We believe that moves by Ofgem and the “Big Six” energy companies to change longstanding regulatory provisions would limit competition, increase costs to energy consumers and threaten security of supply.

 

Changes currently proposed by Ofgem through its Embedded Benefits Review would impact the market, making it more difficult for new market entrants to compete. They have already severely undermined investor confidence.

Peaking power plants are enablers, providing a flexible solution to the UK’s energy needs, benefitting consumers and ensuring security of supply by bringing in new investment. We believe that any changes should be addressed as part of a holistic review of network charging, rather than through a piecemeal approach which is threatening the viability of small businesses like ours.   
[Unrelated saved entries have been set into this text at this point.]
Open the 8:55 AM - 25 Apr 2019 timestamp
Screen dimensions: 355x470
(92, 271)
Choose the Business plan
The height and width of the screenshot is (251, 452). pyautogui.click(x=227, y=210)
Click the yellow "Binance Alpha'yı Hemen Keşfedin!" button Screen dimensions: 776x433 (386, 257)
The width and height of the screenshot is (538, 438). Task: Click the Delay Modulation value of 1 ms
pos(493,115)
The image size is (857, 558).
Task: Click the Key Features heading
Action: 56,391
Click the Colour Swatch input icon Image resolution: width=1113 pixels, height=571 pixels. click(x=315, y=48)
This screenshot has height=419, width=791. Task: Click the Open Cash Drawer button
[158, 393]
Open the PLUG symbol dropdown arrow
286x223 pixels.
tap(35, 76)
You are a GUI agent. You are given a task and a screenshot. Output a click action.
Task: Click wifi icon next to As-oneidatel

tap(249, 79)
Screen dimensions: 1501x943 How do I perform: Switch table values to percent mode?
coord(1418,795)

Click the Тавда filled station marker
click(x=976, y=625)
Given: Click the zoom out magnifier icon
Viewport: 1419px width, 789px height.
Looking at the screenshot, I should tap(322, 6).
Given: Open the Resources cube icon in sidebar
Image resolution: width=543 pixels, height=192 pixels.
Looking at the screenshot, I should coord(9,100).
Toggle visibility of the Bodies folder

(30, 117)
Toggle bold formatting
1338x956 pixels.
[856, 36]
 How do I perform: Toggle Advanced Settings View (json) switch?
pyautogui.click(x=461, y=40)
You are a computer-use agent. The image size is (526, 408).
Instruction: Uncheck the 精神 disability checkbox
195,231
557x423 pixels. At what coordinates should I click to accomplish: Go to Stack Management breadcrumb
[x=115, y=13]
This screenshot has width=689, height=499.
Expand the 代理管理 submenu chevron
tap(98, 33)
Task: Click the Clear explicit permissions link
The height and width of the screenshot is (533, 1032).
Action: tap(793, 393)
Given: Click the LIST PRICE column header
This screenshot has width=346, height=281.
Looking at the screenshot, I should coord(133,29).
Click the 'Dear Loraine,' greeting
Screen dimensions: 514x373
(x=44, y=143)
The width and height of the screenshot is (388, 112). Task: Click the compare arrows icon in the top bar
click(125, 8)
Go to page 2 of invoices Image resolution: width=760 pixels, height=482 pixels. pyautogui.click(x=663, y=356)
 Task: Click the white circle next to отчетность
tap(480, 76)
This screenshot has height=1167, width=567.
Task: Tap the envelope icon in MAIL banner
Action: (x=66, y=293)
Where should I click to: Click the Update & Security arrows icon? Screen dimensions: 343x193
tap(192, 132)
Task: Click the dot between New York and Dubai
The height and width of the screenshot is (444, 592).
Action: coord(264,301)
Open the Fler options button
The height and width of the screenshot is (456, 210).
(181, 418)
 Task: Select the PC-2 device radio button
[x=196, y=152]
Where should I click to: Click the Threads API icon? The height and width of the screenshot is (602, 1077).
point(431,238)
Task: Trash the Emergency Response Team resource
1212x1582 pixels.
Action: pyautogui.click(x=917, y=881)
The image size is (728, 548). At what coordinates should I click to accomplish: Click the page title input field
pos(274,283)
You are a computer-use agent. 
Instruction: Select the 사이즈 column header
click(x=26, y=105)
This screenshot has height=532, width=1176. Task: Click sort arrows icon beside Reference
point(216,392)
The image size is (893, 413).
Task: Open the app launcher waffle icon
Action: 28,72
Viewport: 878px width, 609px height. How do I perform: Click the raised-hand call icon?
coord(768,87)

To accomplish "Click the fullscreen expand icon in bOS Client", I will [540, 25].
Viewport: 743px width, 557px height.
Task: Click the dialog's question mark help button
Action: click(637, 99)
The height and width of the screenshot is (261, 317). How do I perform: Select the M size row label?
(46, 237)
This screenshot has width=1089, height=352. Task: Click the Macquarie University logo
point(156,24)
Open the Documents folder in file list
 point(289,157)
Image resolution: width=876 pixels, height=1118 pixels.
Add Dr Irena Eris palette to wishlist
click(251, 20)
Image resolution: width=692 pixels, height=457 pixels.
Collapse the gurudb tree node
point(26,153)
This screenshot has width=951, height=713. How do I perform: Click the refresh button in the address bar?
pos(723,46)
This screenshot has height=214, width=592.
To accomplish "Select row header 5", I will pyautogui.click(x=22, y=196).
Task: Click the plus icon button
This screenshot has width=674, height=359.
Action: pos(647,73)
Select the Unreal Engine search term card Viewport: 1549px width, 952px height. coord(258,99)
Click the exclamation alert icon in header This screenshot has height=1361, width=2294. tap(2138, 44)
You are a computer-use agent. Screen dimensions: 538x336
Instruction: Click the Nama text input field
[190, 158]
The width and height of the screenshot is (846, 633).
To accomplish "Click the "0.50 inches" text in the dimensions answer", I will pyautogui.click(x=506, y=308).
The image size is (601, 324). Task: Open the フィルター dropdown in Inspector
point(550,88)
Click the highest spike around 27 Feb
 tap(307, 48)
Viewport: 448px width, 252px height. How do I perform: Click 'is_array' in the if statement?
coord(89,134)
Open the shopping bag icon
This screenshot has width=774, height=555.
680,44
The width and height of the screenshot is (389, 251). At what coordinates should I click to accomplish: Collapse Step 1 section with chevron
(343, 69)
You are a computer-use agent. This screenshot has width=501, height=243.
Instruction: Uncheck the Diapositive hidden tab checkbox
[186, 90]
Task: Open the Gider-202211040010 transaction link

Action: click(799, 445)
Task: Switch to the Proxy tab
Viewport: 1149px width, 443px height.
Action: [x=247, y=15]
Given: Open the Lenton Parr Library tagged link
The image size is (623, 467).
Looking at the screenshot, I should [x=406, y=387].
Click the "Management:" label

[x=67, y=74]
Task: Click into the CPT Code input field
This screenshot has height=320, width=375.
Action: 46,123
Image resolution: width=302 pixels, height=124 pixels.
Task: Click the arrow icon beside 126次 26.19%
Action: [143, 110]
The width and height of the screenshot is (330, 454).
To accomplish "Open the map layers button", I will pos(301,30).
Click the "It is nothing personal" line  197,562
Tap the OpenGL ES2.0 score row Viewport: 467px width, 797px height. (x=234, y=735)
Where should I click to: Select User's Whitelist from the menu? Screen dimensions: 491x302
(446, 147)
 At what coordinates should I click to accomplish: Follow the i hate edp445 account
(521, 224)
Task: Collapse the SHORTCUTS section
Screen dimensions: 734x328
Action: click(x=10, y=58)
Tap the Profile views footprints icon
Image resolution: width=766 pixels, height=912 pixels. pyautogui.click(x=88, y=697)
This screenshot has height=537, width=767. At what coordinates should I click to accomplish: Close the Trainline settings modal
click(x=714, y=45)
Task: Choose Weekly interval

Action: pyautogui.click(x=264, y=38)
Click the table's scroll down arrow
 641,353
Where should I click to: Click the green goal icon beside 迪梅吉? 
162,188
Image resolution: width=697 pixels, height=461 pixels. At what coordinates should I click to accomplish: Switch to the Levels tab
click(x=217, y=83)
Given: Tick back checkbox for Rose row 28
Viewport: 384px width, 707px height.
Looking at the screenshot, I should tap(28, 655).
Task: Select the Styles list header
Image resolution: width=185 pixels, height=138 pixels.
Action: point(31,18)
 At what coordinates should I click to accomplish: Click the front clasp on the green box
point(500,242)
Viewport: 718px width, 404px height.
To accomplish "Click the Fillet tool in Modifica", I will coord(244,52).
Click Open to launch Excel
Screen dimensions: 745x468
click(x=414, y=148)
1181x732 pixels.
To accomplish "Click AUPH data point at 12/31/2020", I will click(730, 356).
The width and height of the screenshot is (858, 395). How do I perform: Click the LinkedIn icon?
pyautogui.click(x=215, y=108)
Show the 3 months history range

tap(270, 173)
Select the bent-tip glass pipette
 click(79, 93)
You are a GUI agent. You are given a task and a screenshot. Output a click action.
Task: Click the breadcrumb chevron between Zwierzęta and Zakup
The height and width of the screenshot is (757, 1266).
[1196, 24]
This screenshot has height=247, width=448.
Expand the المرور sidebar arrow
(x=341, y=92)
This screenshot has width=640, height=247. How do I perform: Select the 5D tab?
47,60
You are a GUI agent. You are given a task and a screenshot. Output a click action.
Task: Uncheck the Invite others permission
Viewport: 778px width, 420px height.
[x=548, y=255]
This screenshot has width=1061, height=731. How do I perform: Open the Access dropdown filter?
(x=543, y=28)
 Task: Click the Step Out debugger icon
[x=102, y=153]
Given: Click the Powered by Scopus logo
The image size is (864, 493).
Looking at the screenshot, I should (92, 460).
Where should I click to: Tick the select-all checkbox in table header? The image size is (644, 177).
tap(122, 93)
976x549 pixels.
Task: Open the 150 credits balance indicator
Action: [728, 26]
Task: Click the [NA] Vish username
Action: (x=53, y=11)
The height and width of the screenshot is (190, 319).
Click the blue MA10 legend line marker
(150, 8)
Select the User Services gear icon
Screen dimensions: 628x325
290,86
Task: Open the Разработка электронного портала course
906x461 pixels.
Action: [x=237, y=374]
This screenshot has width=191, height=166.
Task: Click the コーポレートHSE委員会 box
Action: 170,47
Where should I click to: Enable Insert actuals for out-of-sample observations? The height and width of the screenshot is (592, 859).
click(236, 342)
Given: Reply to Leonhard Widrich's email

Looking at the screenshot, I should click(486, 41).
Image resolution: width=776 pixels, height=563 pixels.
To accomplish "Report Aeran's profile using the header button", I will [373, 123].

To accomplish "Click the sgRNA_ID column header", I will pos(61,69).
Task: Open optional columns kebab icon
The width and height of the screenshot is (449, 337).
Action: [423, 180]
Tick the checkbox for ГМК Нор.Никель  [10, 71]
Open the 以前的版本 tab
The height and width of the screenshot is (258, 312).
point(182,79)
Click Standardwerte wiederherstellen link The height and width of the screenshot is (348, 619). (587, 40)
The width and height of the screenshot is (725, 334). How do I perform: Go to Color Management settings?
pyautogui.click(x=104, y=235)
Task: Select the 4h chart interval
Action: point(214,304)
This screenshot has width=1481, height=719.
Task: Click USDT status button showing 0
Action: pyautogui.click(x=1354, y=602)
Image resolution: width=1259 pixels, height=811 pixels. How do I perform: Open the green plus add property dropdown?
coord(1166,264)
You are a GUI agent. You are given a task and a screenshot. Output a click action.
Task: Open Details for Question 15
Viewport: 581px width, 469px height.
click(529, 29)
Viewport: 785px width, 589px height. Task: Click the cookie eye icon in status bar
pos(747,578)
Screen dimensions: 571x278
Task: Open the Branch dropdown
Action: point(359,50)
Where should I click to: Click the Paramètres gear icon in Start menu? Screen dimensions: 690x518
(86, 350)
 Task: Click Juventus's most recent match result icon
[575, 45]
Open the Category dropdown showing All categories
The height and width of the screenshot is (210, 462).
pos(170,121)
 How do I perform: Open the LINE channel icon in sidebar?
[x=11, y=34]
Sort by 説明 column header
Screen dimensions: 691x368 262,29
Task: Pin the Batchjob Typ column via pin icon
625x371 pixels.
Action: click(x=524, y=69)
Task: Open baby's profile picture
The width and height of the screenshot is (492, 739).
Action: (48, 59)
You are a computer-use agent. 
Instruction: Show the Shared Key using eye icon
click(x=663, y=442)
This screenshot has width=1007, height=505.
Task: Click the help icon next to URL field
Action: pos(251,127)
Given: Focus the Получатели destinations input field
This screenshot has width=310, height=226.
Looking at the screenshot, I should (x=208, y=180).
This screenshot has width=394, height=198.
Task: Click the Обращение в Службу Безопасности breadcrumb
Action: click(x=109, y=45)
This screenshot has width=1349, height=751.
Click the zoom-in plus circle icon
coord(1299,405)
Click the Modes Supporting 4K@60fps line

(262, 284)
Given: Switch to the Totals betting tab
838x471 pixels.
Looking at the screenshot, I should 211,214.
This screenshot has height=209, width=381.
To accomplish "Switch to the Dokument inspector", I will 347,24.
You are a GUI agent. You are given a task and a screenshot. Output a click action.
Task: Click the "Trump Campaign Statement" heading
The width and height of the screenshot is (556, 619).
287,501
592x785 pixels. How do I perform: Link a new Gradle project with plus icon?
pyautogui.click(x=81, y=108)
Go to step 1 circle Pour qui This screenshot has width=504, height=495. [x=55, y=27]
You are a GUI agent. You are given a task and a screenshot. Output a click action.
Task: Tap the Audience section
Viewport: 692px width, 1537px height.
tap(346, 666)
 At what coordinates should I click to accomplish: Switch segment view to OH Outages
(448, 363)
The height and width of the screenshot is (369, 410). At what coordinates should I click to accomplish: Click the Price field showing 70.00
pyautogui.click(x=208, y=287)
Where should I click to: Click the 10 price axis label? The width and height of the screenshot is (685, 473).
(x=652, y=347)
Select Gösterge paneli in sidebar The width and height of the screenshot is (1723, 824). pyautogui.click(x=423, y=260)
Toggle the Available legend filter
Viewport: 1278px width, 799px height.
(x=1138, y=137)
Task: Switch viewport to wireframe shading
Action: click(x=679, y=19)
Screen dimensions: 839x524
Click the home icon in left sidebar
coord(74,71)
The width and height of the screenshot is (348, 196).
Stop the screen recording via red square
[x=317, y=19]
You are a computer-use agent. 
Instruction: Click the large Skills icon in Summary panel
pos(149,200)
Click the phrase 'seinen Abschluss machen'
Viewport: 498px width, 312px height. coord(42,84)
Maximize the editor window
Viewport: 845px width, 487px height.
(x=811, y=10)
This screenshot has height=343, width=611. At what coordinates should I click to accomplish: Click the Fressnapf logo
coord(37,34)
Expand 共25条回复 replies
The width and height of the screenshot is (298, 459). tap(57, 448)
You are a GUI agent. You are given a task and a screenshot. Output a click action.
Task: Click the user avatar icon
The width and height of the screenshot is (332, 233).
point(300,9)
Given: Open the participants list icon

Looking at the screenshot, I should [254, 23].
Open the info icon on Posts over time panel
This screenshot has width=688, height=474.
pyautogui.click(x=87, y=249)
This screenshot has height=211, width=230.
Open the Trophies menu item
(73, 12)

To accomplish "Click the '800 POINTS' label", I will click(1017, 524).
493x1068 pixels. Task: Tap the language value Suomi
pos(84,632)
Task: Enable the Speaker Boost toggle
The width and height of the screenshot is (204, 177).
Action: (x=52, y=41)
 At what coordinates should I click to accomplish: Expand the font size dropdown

The process through which regulatory changes are being introduced is flawed and demonstrates the undue influence of the ‘Big Six’ on regulators and policy makers. We are concerned at how large generators proposed changes to the rules for charging to transmission access through the CUSC (Connection and Use of System Code) Panel and then voted on them as the majority members. Through these governance structures they were able to convince Ofgem to proceed at the expense of consumers, who will be subject to higher energy costs and lower security of supply if these changes are implemented.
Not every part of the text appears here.